When the terrorist witch coven known as Moonset was destroyed fifteen years ago—after a secret war against the witch Congress—five children were left behind, burdened by the terrible legacy of their parents. So when Justin Daggett and the other Moonset orphans are threatened by a dangerous figure from their past, the Congress evacuates them from high school.
Now they’ve been brought to Carrow Mill, New York, the very place where their parents began experimenting with Maleficia, the black arts of magic. Soon after their arrival, black magic starts wreaking havoc on the town, and the Moonset orphans are accused of unleashing it. Justin will do everything he can to prove their innocence, but tracking down the true culprit leads him to a terrifying discovery about Moonset’s past . . . and its deadly future.
When I saw Moonset in the Flux spring catalogue, I was immediately intrigued, as it had the makings of an exciting story. A terrorist witch coven? What kind of society would that happen in? Was magic out in the open or was it hidden? How and why would these innocent children be held responsible for their parents’ crimes? So I was happy to get my hands on an eARC and be able to see whether all my questions were answered. And while it turned out not all of them were answered, many of them were and some I hadn’t thought to ask. I ended up tearing through Moonset and I really enjoyed the book.
This enjoyment was largely due to the characters, who weren’t perfect and some of them fell a little flat, but a lot of their dialogues and interactions were really fun and really snappy and I enjoyed them a lot. The story is told in the first person perspective by Jason. He’s a sympathetic character even if he can come across as a bit of a martyr. In some ways he’s a true middle child – both because he’s a peacemaker and because he feels overlooked a lot – in others not so much, as he doesn’t seem to truly resent his siblings. He’s well-developed and grows quite a bit over the course of the book. Unlike the other siblings, unfortunately. The other four are almost stereotypes; Malcolm is the successful, serious, and ambitious eldest, Jenna is the rebel without a cause, cynical and disruptive, hiding a lot of hurt under her bad-girl exterior, Cole is the know-it-all little brother, and Bailey is the sensitive youngest, who needs to be babied and protected.

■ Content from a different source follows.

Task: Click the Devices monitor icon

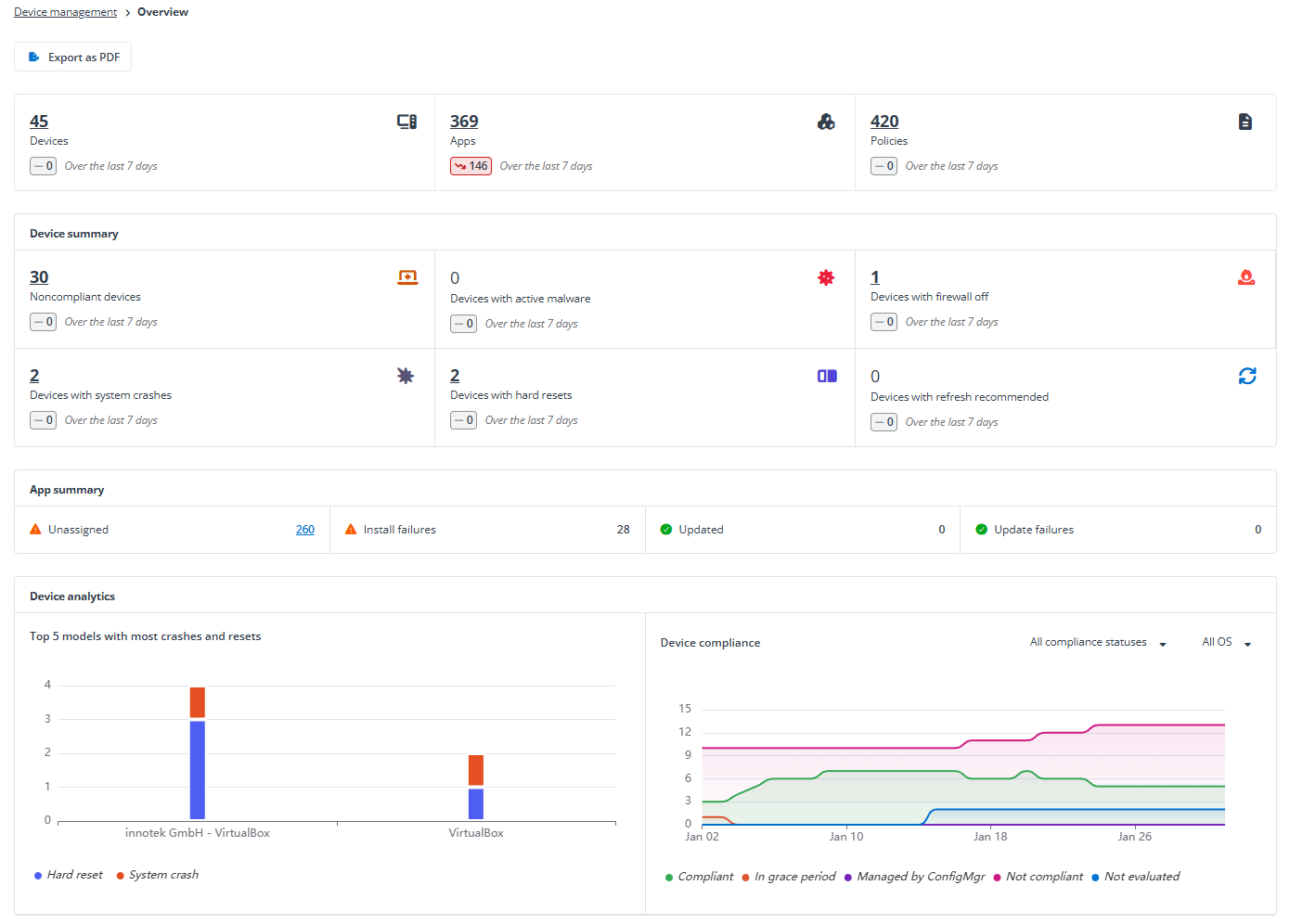Action: click(x=406, y=122)
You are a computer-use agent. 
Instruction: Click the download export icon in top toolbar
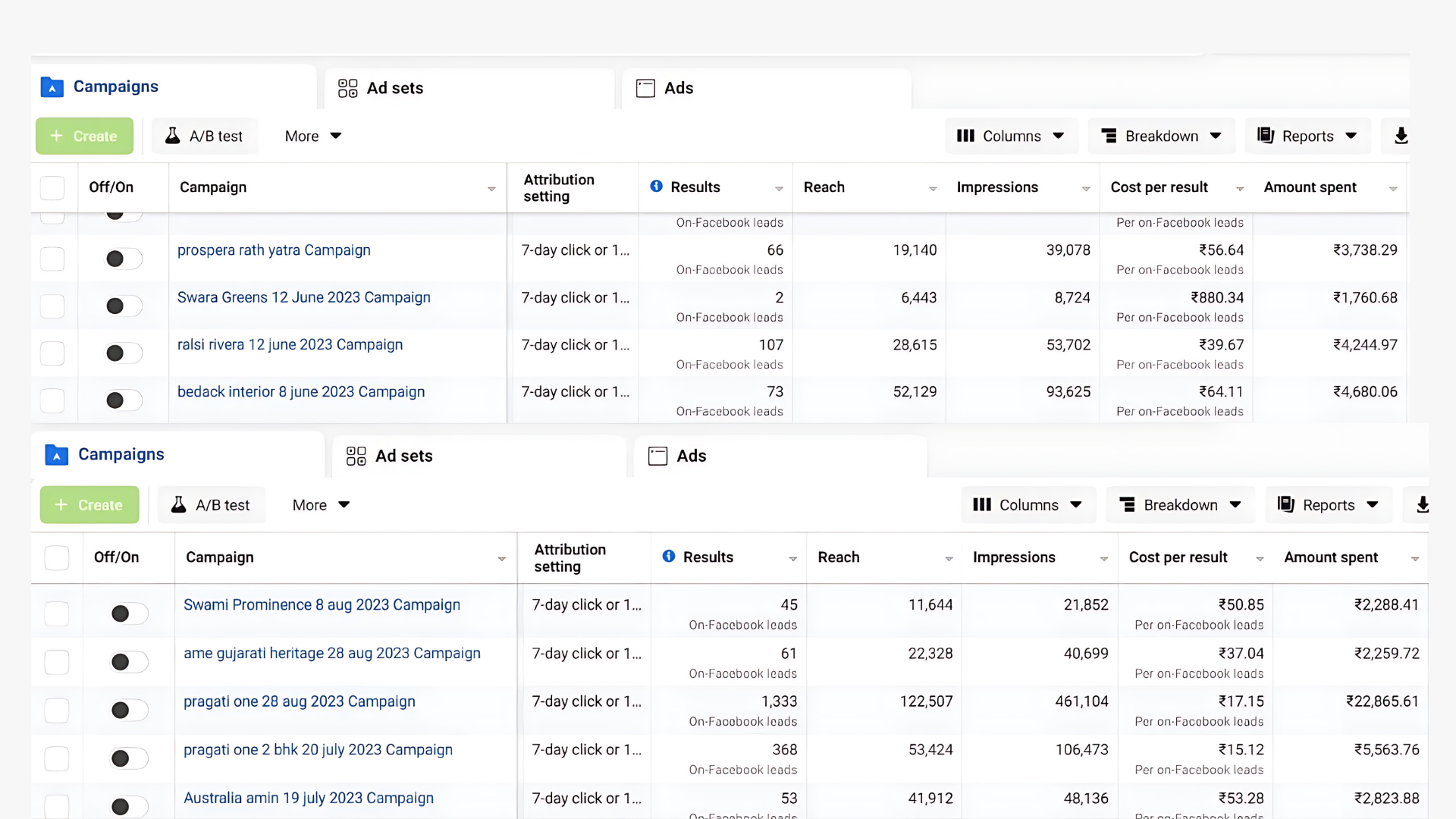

They each have a role and stick to it, which is rather a shame, as there was a lot of potential in developing these family dynamics. We get a glimpse of them developing, but it’s all muted compared to Justin, although this could be due to his being the point of view through which the story is told. Hopefully there will be more of a focus on the others next time. I’m also looking forward to learn more about Ash, Justin’s love interest, and Quinn, the twins’ guardian, as their characters had an interesting twist in the final part of the novel and the implications of these twists are bound to have an echoing effect in the next book.
While I was disappointed with the rather stereotypical nature of the various siblings, I really disliked the way Tracey stereotyped Meghan Virago, Maddy, and even Jenna for that matter. They are all portrayed as mean girls, unkind, arrogant, and Meghan is even called an outright bitch not just by Justin, but also by Jenna. In fact, even her surname Virago is a clue to the way she is portrayed. It’s not that I’m opposed to women being cast as villains, but the way Tracey chose to do it, at least in the cases of Virago and Maddy, where they have no redeeming qualities whatsoever and their evilness is mostly remarked upon in relation to the way they dress, look, and behave, just rubbed me the wrong way.
Moonset‘s plot was interesting and the eventual villain in this book surprising, though I got a little frustrated at the secrets the kids keep. Their trust issues not withstanding – and their caution is quite justified – the things they decide not to tell Quinn or any other adult and what they decide to do on their own were just foolhardy. While the main mystery for this book was solved, we are left with plenty of hooks for the rest of the series and I’m keen to see where Tracey takes his tale. The writing was a little up and down. While it’s snappy and rolls right a long, at times it drowned in similes, which while making the world quite vivid, also ended up making it the prose woollier than it needed to be. The dialogues, however, especially those between Justin and Ash, are great, and I found them very entertaining.
Moonset was a solid opener for the Legacy of Moonset, one I really enjoyed, despite its flaws. Tracey kept me turning pages as fast as I could. I’m looking forward to see where the mystery leads and how the kids are developed in future books. The book will be out on April 8th from Flux and if you enjoy contemporary, witchy YA fantasy then Moonset is certainly a tale you ought to check out.
This book was provided for review by the publisher.